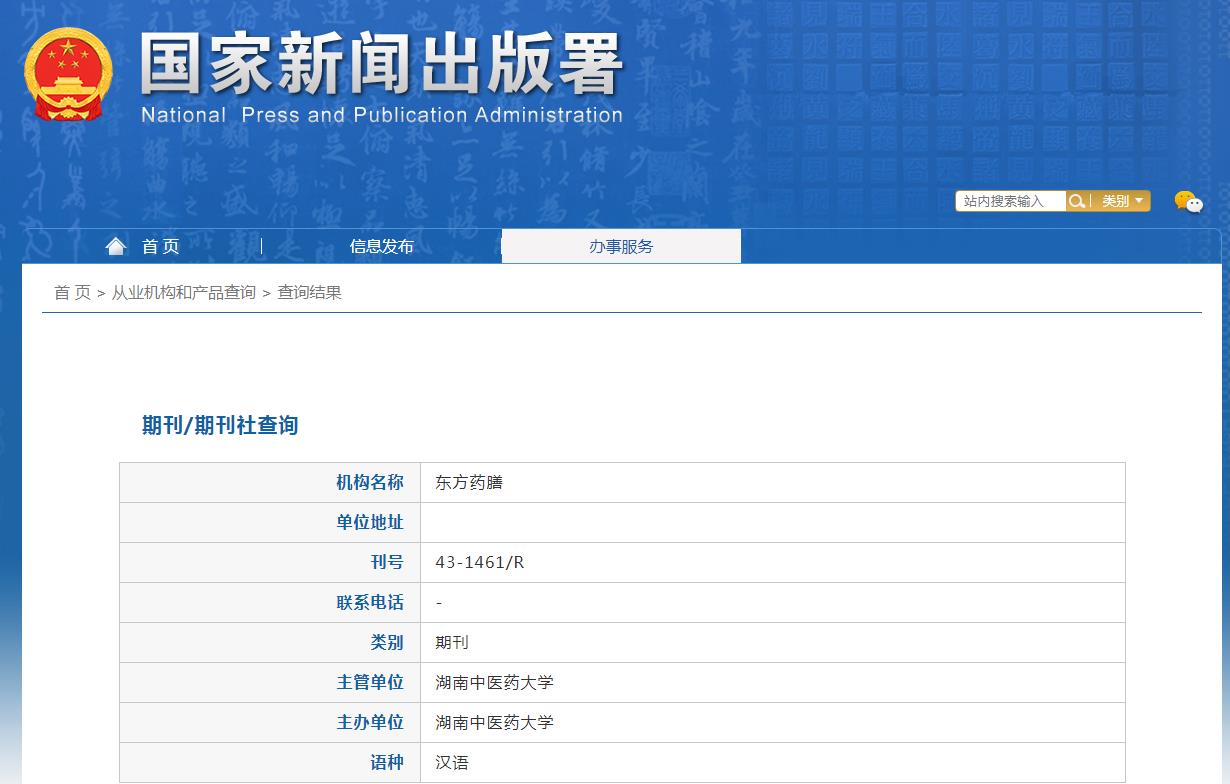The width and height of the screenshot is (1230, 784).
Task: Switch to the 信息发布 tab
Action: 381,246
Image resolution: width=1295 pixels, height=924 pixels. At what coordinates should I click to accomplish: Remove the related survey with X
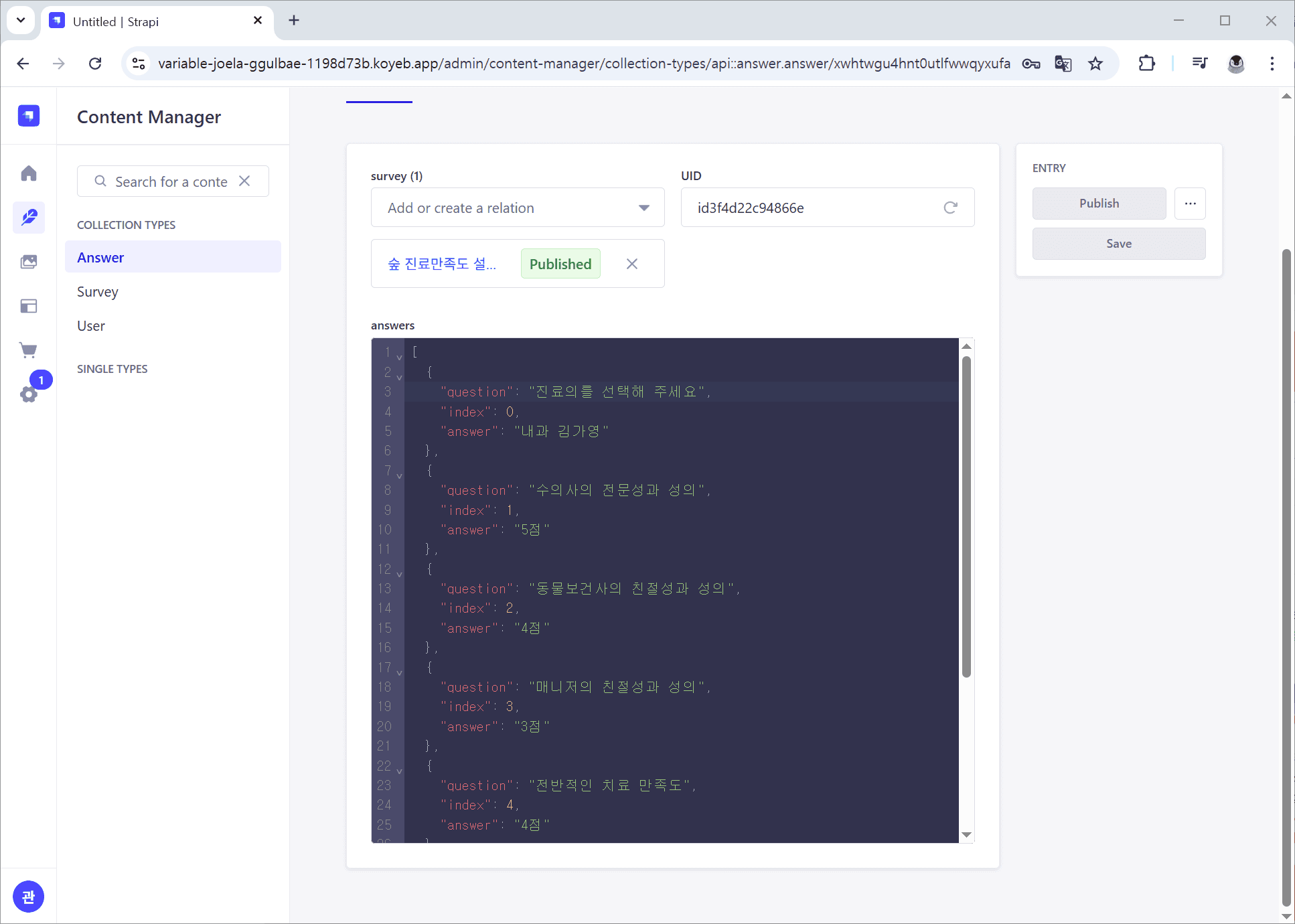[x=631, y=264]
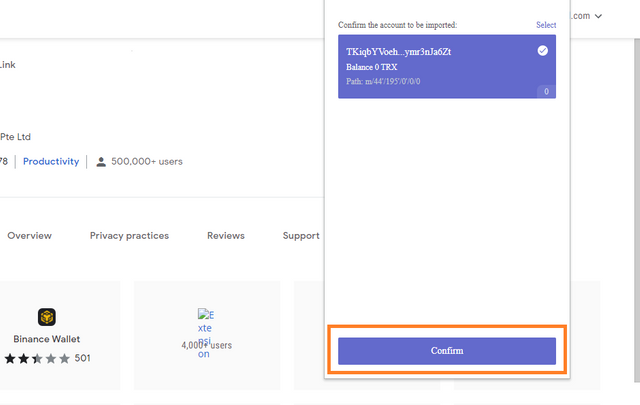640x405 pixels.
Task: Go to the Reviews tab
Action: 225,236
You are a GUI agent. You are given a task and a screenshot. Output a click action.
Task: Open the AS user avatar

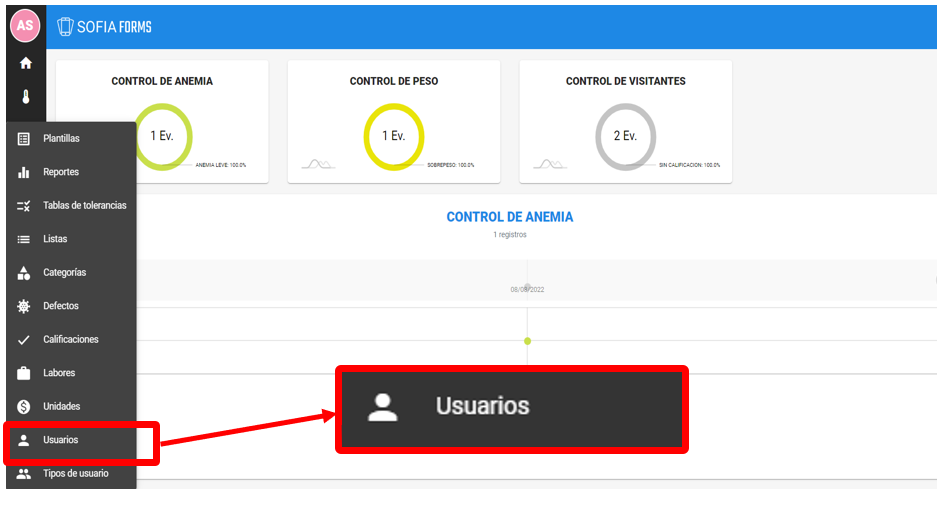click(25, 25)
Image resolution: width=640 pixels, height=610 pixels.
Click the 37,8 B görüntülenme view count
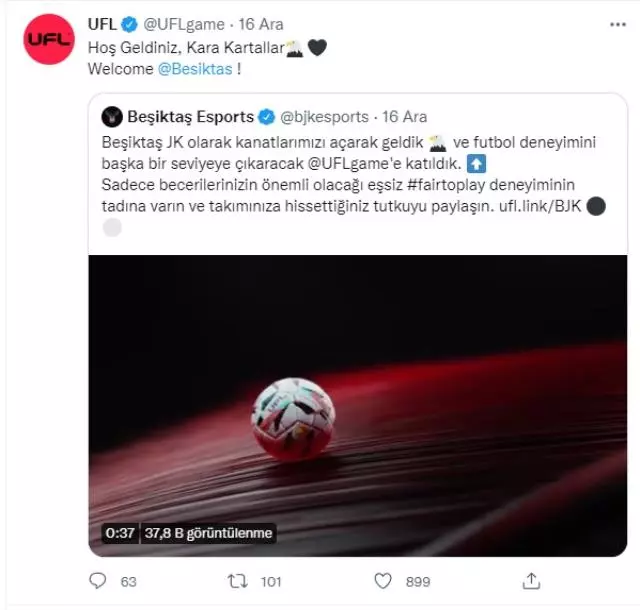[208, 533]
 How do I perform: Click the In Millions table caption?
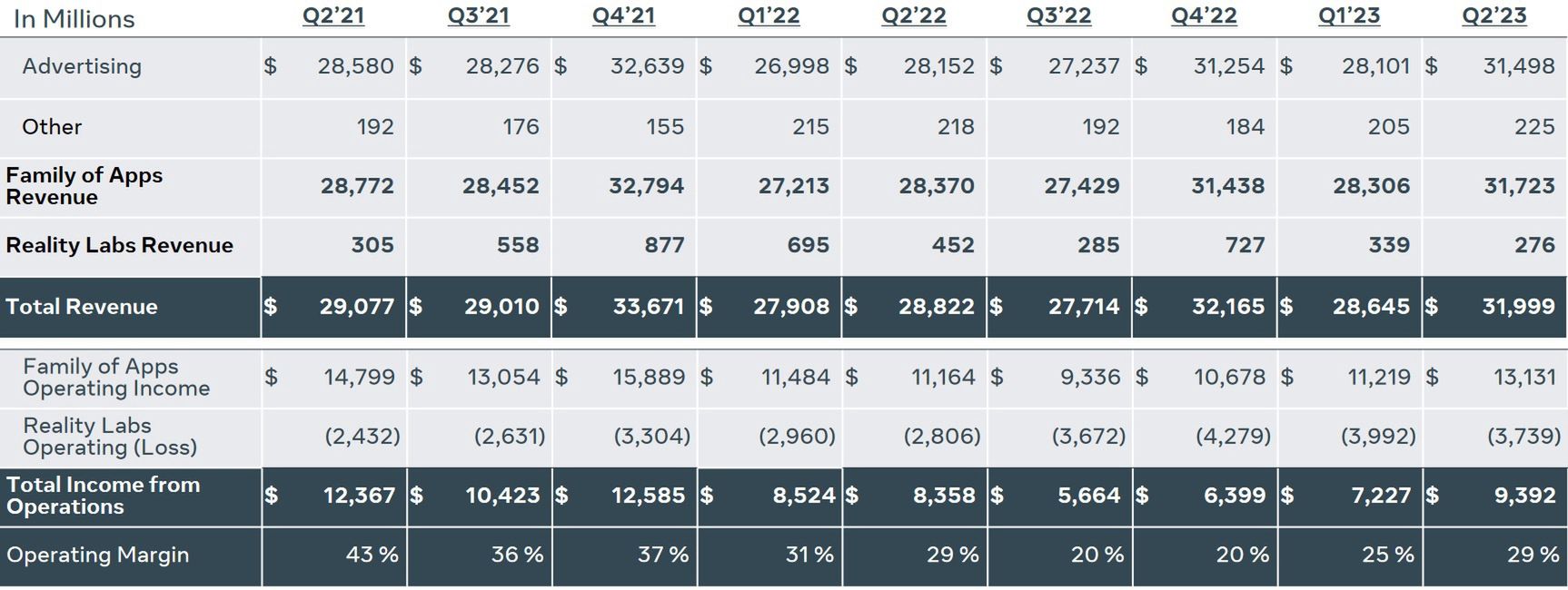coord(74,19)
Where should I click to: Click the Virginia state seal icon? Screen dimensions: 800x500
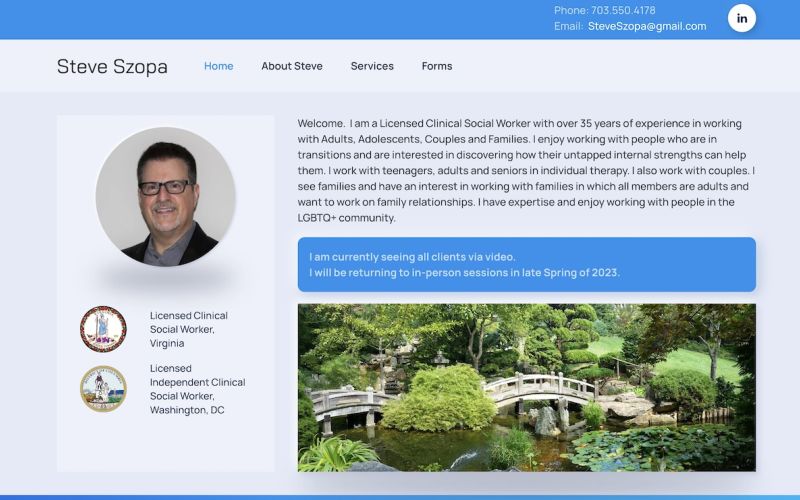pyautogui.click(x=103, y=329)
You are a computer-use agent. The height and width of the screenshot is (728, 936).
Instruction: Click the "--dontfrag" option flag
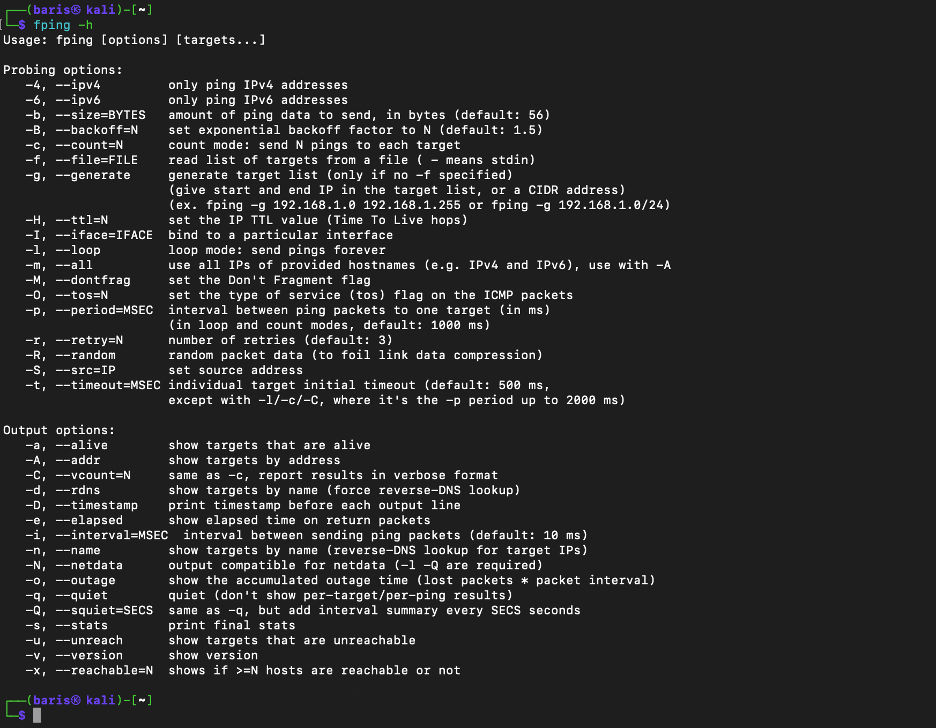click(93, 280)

#### WORK TO COMPLETE:
Which lines of the listing contain the string "Image", with case counting? Extract each of those lines in full.

#### ANSWER TO THE TASK:
Image resolution: width=1295 pixels, height=924 pixels. At what coordinates should I click to accomplish: Remove the related survey with X
Image resolution: width=640 pixels, height=610 pixels.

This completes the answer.